Is SEBI considering new eligibility criteria for F&O traders such as minimum net worth?
We’ve already increased lot sizes as a measure. Within a month, we plan to issue a circular outlining the limits. But no, we’re not looking at imposing a minimum net worth requirement at this stage.
You recently visited the US. What feedback did you receive from investors there?
The feedback was encouraging. Investors appreciated our engagement and our openness to practical issues. Our FPI outreach cell has been effective in addressing concerns — whether it’s about registration, forms, or regulatory coordination. A willingness to listen and engage creates comfort.
Did they raise concerns about the increased capital gains tax?
That’s a government policy matter, not within SEBI’s purview. The rate was unified at 12.5% for all, and that’s it.
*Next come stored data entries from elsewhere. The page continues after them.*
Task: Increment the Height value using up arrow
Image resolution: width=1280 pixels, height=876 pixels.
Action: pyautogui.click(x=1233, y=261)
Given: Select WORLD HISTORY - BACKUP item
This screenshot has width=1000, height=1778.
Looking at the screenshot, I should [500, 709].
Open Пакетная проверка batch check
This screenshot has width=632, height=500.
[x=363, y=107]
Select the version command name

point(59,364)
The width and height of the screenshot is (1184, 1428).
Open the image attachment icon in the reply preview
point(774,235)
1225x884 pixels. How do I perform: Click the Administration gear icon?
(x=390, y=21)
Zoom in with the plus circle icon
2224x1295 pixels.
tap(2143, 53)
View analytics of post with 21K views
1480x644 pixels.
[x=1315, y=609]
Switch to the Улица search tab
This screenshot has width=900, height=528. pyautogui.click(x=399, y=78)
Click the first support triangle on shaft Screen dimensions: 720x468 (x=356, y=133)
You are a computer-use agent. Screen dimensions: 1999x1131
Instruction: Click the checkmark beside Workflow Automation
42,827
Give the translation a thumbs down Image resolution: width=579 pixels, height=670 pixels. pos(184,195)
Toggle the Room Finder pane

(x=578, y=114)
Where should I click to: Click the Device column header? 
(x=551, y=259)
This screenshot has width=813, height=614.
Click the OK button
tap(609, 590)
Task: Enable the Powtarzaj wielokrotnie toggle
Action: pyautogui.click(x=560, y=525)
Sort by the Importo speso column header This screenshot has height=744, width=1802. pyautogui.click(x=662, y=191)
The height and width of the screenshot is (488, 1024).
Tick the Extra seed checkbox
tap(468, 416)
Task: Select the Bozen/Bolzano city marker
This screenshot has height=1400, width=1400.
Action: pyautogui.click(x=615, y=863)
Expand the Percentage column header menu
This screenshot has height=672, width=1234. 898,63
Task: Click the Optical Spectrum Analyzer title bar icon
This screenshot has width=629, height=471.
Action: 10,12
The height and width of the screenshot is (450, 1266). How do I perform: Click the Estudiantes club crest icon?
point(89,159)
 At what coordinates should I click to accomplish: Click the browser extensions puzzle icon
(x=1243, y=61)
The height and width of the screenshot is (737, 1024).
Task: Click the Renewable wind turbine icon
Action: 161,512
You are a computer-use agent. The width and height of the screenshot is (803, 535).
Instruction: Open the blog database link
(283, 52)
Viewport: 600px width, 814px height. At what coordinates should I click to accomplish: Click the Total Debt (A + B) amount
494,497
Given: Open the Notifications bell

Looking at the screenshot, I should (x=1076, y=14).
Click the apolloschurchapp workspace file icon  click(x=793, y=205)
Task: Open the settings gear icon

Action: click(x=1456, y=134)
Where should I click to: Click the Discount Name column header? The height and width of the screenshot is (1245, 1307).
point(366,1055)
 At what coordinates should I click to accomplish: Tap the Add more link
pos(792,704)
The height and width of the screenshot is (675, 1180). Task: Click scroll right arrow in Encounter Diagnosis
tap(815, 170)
While SEBI doesn’t handle tax policy, we do what we can on related matters. Overall, sentiment toward India remains very positive.
Domestic investors now hold more Indian equities than FPIs — a first in 22 years. Is this a healthy trend? Some have raised concerns about over-financialisation of household savings.
If people are borrowing to invest in equities, that’s clearly a problem. But otherwise, individuals have the right to invest their savings as they see fit. The capital market should provide space for IPOs, help entrepreneurs build businesses, and support companies in raising funds. As long as this happens, markets are playing their role. Equities have delivered strong returns over 5, 10, even 30 years. The fact that domestic institutional investors have surpassed foreign ones — even slightly — shows the market is maturing and becoming less reliant on foreign capital.
The Gensol Engineering case raised serious concerns about corporate governance. Are independent directors failing to act when promoters engage in misconduct?
There will always be some egregious cases. But the key question is: how widespread are such issues? If too many cases emerge, that’s a systemic risk. Regulations can’t anticipate every scenario. They provide a framework, but not a guarantee.
Do SEBI penalties act as a deterrent in such cases?
Penalties exist, yet violations still happen. Fraud is a criminal offense and falls under several laws, including money laundering statutes — not just securities law. SEBI penalties apply as per the law, but what’s more important is prevention. There are boards, independent directors, auditors — layers of checks and balances. But sometimes, those checks fail.
There’s been a lot of concern around overvaluation of IPOs. Can SEBI intervene in such cases?
SEBI does not intervene in market valuation — that’s something the market itself must discover. We have a robust disclosure framework in place, including detailed information on P/E multiples, discounts, and other metrics. The book-building process, driven by merchant bankers and market participants, determines the price. We’re not going back to the era of the Controller of Capital Issues, which we moved away from long ago. Investors have access to plenty of information and independent research. It’s not SEBI’s role to dictate pricing — our job is to ensure transparency and fairness in the process.